* Start Extract provided *

Adam's string interpolation proposal

Posted 2019-05-13

Well, DConf was this week, but I only caught a couple hours of it due to technical difficulties on day one, timezone on day two, and personal life on day three, so I will have to write about that later.

This week though, I will talk about D string interpolation below, with my proposal.

Core D Development Statistics

In the community

Community announcements

See more at the announce forum.

My string interpolation proposal

The idea

Starting with Jonathan Marler's proposal, I want to propose a few additions and details. The big difference is I really want the interpolated string to make a new type. See here for some initial comments: https://github.com/dlang/DIPs/pull/140#discussion_r283385684

Here's the basic idea. Given:

int i = 50;
string cool = "amazing";
auto res = i"test $i$(30+5) $cool";

res is one of these:

1 struct ResultOfInterpolation__anonymous_name {
2 	// this allows easy DbI if necessary to identify we have one
3 	// of these
4 	enum __d_isInterpolatedString = true;
5 
6 	// the original string literal is also available for
7 	// future introspection. We might process this to get
8 	// original variable names and stuff or whatever in libs.
9 	enum string __d_originalString = "test $i$(30+5) $cool";
10 
11 	// notice the types of even numbered members are always string
12 	// odd ones are whatever the type of the expression inside the
13 	// interpolated string worked out to.
14 	//
15 	// (actually, it would be `args[0]` instead of `arg0` in the likely
16 	// real implementation, but I am spelling it out here to be explicit.)
17 	string arg0 = "test ";
18 	auto arg1 = 50; // the i got passed by value down here
19 	string arg2 = ""; // the gap between interpolation is always a string
20 	auto arg3 = 35; // the 30 + 5 is passed again
21 	string arg4 = " ";
22 	auto arg5 = "amazing"; // the cool var passed by value
23 
24 	// note that this is a zero-arg template, it is only compiled
25 	// when used, and works for constness, etc. too as an added bonus.
26 	string toString()() {
27 		import std.conv : text;
28 		return text(this.tupleof);
29 	}
30 
31 	// maybe this, read on
32 	alias toString this;
33 }

The names of the members are all well-defined and reliable for use for libraries and reflection.

Usage

This would be used in one of three ways:

  1. As a string:
    string s = i"foo $(bar)".toString();

    You'd call .toString on it (or it could be .text, I could go either way, but I lean toward toString because that is the traditional name for such a function.) and get a simple string. This is your most basic use-case and covers it without requiring an explicit import on the user end.

* End Extract provided *
* Start Dataset excerpt *

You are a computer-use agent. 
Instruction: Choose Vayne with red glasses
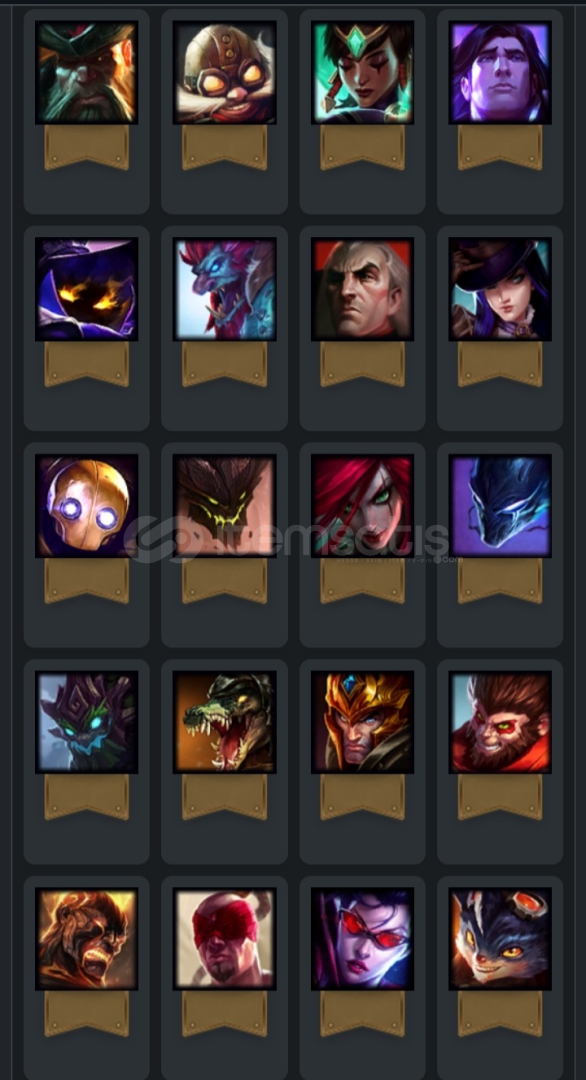pyautogui.click(x=362, y=939)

* End Dataset excerpt *

▶ [Requests]
- A) Name each thing that kept the author of the string interpolation proposal away from DConf, with the day it affected.
- B) Pick up the string interpolation proposal after its last sentence and write the next part.

▶ [Outputs in order]
- A)
- Day one: technical difficulties
- Day two: timezone
- Day three: personal life

- B)
    This calls out to Phobos to actually do the conversions, so the compiler doesn't have to know any of that. Yes, I am a bit gross having a lower-level struct call up to Phobos too, but it is only done when called, in theory replaceable for embedded, etc., environments (provide your own std.conv module), and a template so you only pay for it if you use it, so I'm OK with it. Note the exponentiation operator is precedent for built-in language syntax delegating to Phobos.

    If we wanted to, we could also add alias toString this to that generated object, and make string s = i"foo $(bar)"; just work as well. So would string s = "foo" ~ i"foo $(bar)"; as the ~ operator would also trigger the implicit conversion via alias this. I'm not 100% sold I want to do that - it would be an implicit runtime allocation slightly hidden and it might have other edge cases (alias this can be finicky with existing Phobos templates, like wouldn't be be weird if std.file.exists(i"$(my_directory)/filename") gave an ugly compile error? but that's not a dealbreaker to me, just a slight concern)

    Anyway, I am leaning yes to adding this, just not quite a "yes" yet.. Y'all can probably tip me over into adding that if you think it is a good idea. This would cover this common use case even more transparently.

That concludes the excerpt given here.